(Dataset entries)
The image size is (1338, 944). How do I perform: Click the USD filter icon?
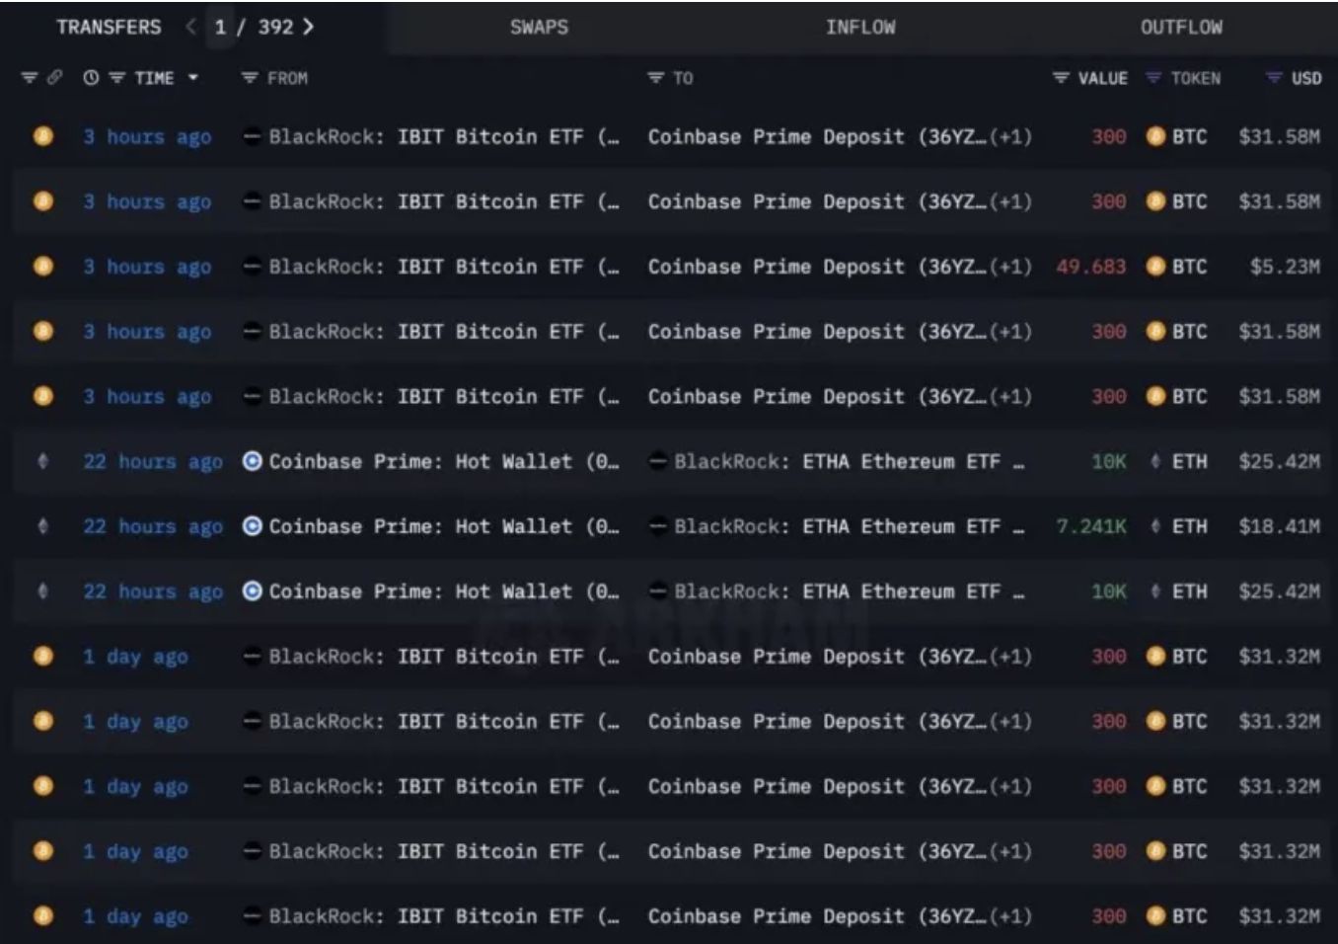click(x=1274, y=78)
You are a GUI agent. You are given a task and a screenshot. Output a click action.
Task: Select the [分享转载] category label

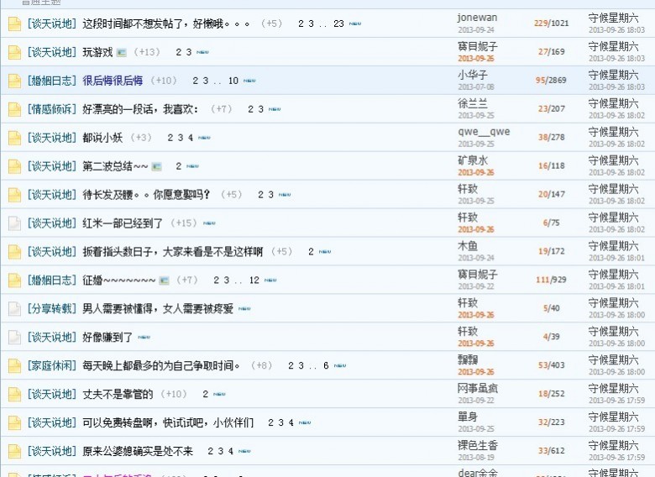[52, 309]
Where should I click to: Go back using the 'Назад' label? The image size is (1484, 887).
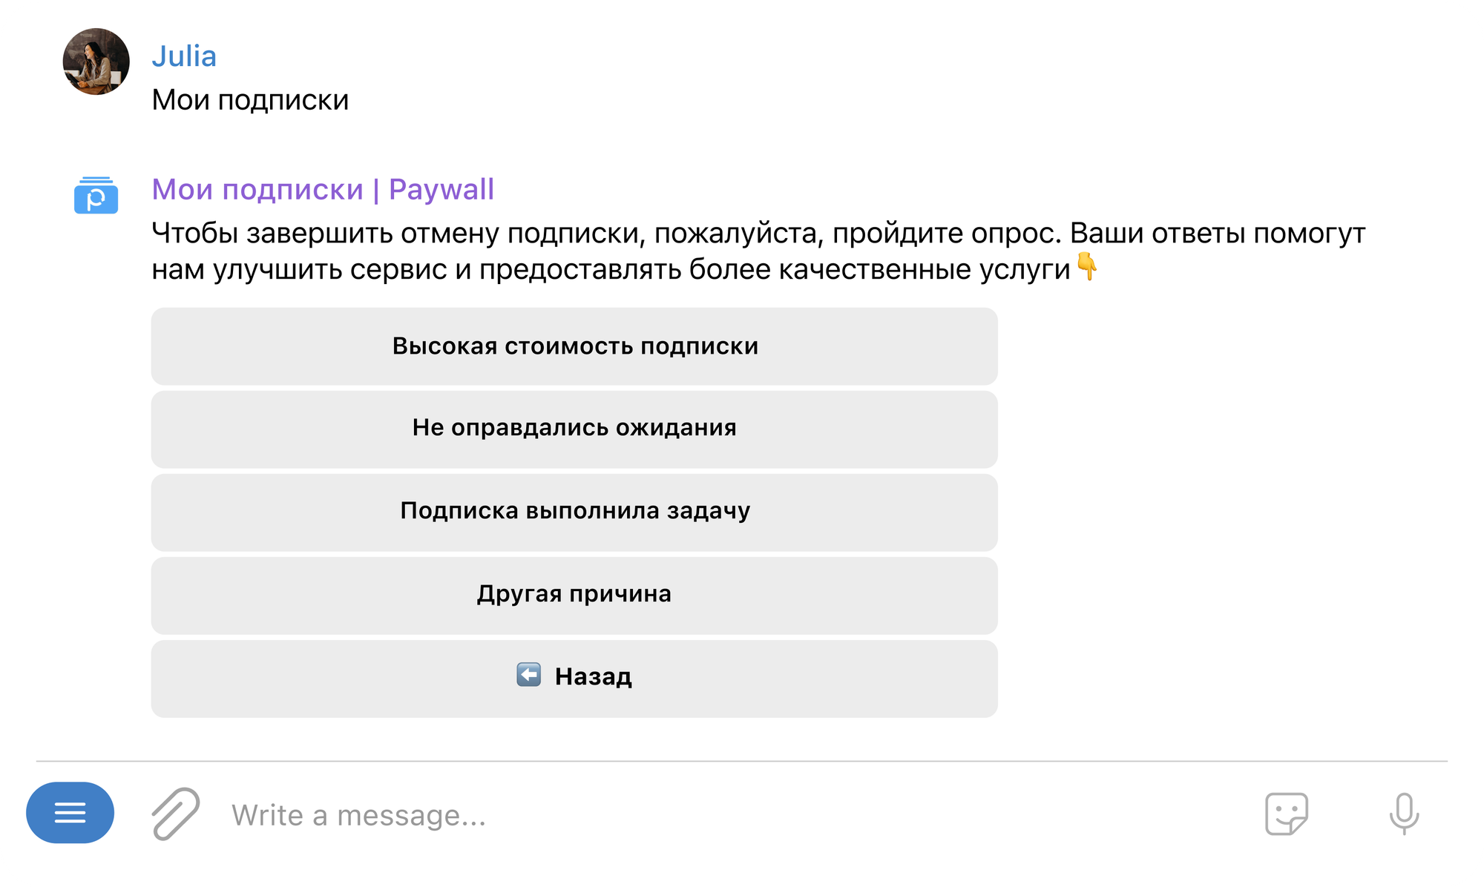pos(594,676)
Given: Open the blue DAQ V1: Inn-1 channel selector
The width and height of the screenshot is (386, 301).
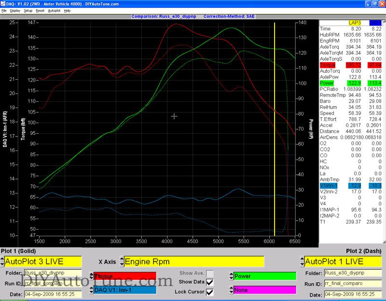Looking at the screenshot, I should click(x=124, y=290).
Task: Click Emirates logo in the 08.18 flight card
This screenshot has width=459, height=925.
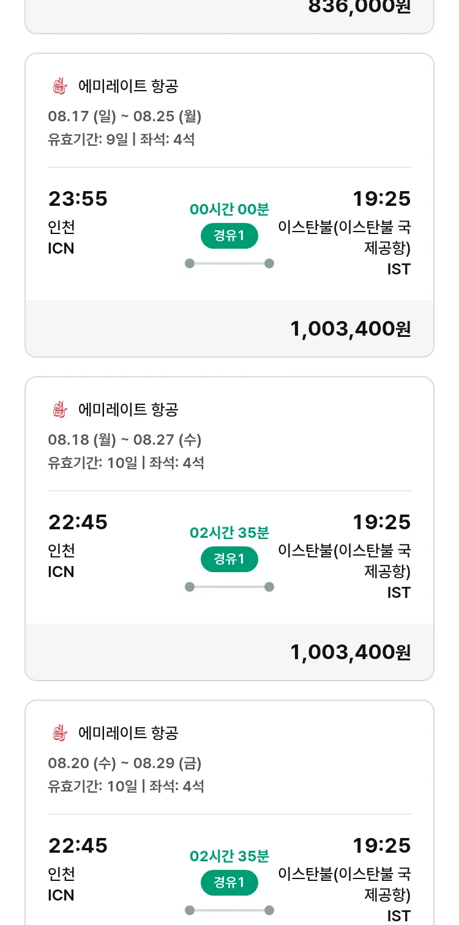Action: pos(59,410)
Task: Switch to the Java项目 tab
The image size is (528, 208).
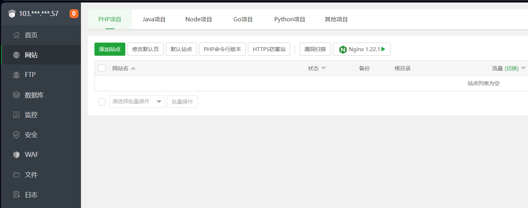Action: [154, 19]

▶ Your assignment
Go through the entries above and write them out again exactly, images left behind.

▶ Exercise answer
The image size is (1338, 944). How do I perform: Click the USD filter icon?
click(x=1274, y=78)
You are a GUI agent. You are given a task and a screenshot. Output a click action.
Task: Select the [分享转载] category label

[52, 309]
Where should I click to: Go back using the 'Назад' label? The image size is (1484, 887).
pos(594,676)
Given: Open the blue DAQ V1: Inn-1 channel selector
The width and height of the screenshot is (386, 301).
Looking at the screenshot, I should click(x=124, y=290).
Task: Click Emirates logo in the 08.18 flight card
This screenshot has width=459, height=925.
Action: pos(59,410)
Task: Switch to the Java项目 tab
The image size is (528, 208).
Action: [154, 19]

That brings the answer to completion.